QUOTE(eekee @ Jun 5 2008, 11:17 AM)

QUOTE(peejay @ Jun 4 2008, 08:19 PM)

On a side note...both of my grandparents were Soviet citizens. My grandfather became a US citizen in 1943 after living in the USA for 33 years. My grandmother lived in the USA for 54 years and never became a US citizen even though she easily could have met the requirements. She just kept renewing her green card every 10 years once that was required. Green cards did not become a requirement for foreigners until WW2. Before that it was not required of foreign nationals living in the USA. Everyone has their own personal reason for becoming a US citizen. For my grandfather it was to get a security clearance to work in restricted areas at the Port of Houston during the war.
No one in my family ever became a citizen who wasn't born one. My mother's brother is still a German citizen and everyone else was just stateless.

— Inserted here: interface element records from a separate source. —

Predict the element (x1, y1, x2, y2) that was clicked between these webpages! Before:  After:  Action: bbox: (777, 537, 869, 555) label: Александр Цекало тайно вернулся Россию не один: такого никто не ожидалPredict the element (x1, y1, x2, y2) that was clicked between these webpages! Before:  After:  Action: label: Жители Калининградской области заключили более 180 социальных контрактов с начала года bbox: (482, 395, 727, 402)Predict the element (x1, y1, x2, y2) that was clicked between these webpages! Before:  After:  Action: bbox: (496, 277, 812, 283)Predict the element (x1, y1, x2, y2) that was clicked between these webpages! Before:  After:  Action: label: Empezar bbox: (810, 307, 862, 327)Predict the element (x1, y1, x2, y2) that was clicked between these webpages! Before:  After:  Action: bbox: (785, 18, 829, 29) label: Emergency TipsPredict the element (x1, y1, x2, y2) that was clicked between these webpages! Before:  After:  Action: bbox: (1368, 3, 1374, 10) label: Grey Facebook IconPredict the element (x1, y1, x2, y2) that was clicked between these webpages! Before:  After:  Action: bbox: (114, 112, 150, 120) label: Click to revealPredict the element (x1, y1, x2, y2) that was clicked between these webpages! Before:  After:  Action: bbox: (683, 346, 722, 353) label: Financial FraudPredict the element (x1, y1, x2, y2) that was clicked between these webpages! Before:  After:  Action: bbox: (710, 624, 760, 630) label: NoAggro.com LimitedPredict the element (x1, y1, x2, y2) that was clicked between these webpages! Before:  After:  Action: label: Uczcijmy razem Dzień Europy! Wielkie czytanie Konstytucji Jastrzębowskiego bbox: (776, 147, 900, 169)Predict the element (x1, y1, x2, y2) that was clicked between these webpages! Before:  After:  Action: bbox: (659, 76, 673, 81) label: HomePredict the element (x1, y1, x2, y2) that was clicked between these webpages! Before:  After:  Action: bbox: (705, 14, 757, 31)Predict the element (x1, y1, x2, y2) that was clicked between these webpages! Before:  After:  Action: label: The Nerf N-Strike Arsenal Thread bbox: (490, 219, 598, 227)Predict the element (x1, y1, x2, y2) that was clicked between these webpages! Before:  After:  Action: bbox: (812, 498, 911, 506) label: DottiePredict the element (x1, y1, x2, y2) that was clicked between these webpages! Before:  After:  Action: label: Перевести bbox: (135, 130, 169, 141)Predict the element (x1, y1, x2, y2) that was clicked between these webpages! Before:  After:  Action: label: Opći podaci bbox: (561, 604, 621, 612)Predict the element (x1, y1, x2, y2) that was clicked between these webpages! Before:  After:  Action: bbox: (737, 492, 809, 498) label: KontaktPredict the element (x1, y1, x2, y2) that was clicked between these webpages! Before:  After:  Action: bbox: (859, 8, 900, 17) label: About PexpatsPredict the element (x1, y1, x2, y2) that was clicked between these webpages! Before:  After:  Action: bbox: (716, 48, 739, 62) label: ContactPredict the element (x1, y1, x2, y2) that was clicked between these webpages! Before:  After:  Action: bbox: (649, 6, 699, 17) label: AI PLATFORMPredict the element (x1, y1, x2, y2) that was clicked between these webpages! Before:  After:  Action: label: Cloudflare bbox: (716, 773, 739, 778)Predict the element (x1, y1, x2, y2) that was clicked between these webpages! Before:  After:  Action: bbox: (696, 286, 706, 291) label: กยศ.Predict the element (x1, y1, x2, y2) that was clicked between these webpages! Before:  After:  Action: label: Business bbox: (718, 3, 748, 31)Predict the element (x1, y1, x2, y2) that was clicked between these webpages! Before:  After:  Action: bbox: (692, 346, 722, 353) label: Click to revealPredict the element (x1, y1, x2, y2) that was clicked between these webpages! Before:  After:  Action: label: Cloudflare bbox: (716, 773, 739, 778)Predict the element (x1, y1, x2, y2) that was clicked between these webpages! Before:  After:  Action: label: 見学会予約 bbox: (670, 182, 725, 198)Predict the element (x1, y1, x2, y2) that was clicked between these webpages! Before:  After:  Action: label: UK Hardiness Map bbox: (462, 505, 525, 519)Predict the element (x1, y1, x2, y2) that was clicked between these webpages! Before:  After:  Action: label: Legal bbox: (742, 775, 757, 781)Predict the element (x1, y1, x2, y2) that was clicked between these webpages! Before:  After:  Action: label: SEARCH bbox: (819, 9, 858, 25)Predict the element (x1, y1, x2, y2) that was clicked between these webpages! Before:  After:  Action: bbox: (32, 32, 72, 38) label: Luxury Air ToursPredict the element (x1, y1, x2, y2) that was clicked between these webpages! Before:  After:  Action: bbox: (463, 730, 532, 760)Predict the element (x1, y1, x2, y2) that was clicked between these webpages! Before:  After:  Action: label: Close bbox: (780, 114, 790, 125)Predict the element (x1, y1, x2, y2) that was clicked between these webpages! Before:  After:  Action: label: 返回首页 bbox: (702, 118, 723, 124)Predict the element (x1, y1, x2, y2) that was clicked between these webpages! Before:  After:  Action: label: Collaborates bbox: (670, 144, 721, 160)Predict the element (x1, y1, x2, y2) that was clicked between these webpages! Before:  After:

I'm not quite sure if your relatives are truely stateless. Everyone is born on a piece of dirt somewhere. Most people can even claim citizenship through a parent or parents no matter where they are born. A lot of countries make exceptions for minor children when their origins are unknown. I think very few people in the world are truely legally "stateless".
If you know your Byelorussian history I'll give an example. My grandparents were born in tsarist Byelorussia that was considered to be Imperial Russia. In 1920 the Bolsheviks lost the western half of Byelorussia to Poland in the war that flare up between them after WW1. My grandparents were born in that western half of Byelorussia that was won by Poland in 1920. In 1939 Stalin invaded Poland from the east and the Nazis from the west. The western half of Byelorussia that Poland won in 1920 was "liberated" and rejoined the other half of Byelorussia in the USSR in 1939. The USA, Britain, and other allied countries did not recognize this action until the Potsdam conference in 1945. So my grandfather's US naturalization papers in 1943 list him as being a Polish national even though he was a Russian speaking Byelorussian. He was listed as a Russian in the archives when he immigrated to the USA in 1910.
My grandmother was listed as a Russian, Pole, and Soviet citizen at different points of time while residing in the USA. She was not stateless. She was born on a piece of dirt that was considered to be Russia, Poland, and the USSR at different points in history. If she were still alive she would be a Belarusian citizen today.
Countries and governments come and go, but everyone is still born on a piece of dirt somewhere and to parents that were born on a piece of dirt somewhere. You should know that there are many ways of claiming citizenship throughout the world. But if your country of birth does not claim you, then a person probably would be considered stateless. As I said, very few people are unable to establish their citizenship. Even exiles are not stateless. They just can't or do not wish to be repatriated.
I may be wrong, but that's the way I see it.